I mean, you can be Ed Begley Jr and drive around in an electric car and have solar panels on your house, or even just use LED light bulbs. But for my life, an electric car is impractical, and LED light bulbs, while technically more efficient, still cost like $40 a bulb if they give off enough light. I'm mostly waiting until they come down to ten or maybe five dollars a bulbs, which, make no mistake, they will.

What I'm saying is you can fit energy conservation into your life without making big sacrifices and in fact you can save a good bit of money. You will be doing your part for climate change, fighting terrorism (by reducing the profits of oil producing entities like Alaska) and helping our grandchildren have access to still plentiful sources of energy like coal and oil. You can do that even if you are not Al Gore or Ed Begley Jr, and in fact no one expects or requires you to be Al Gore.
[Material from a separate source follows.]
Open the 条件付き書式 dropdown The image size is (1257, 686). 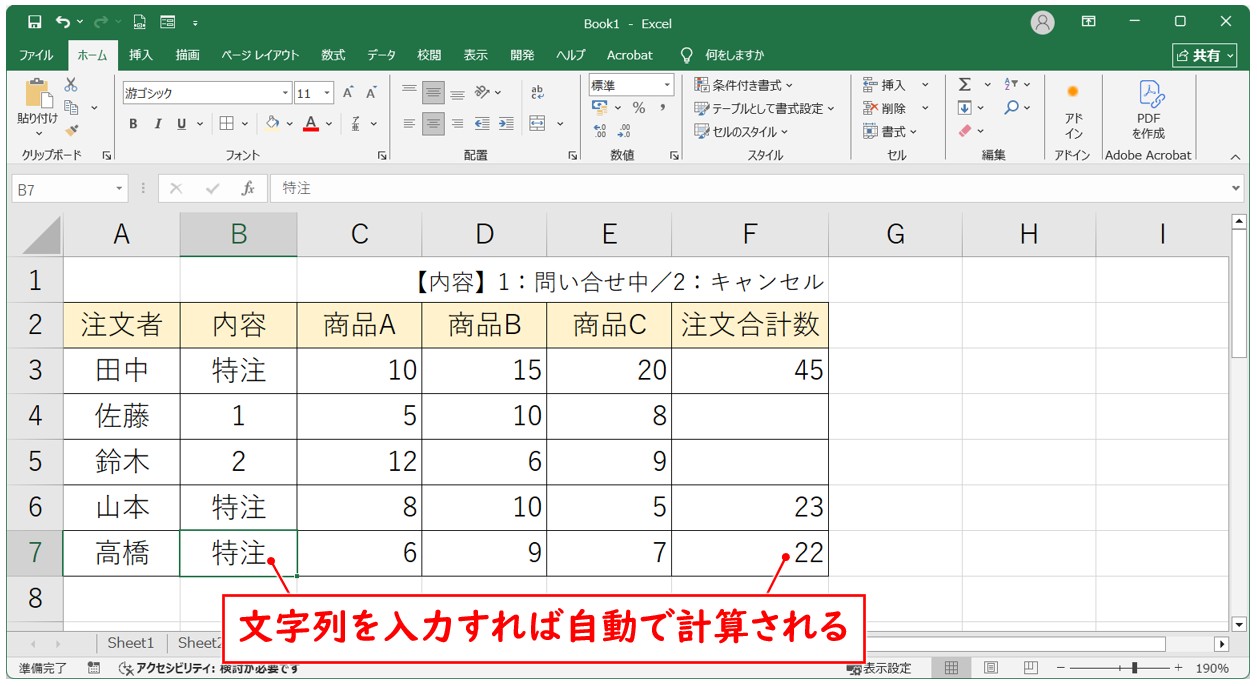[744, 85]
At the same time, if you want to go run around saying climate change doesn't exist, you are obliged to offer some proof (besides "God wouldn't do that", especially since God apparently would flood the world, according to you). If you can't offer proof, then at least don't be surprised when your gasoline is taxed at 100%, and you can't buy incandescent light bulbs any more. Squeezing your eyes shut, clicking your heels three times together and saying "dinosaurs and man walked the earth together" over and over just ain't gonna make it so. Join the 21st century, son.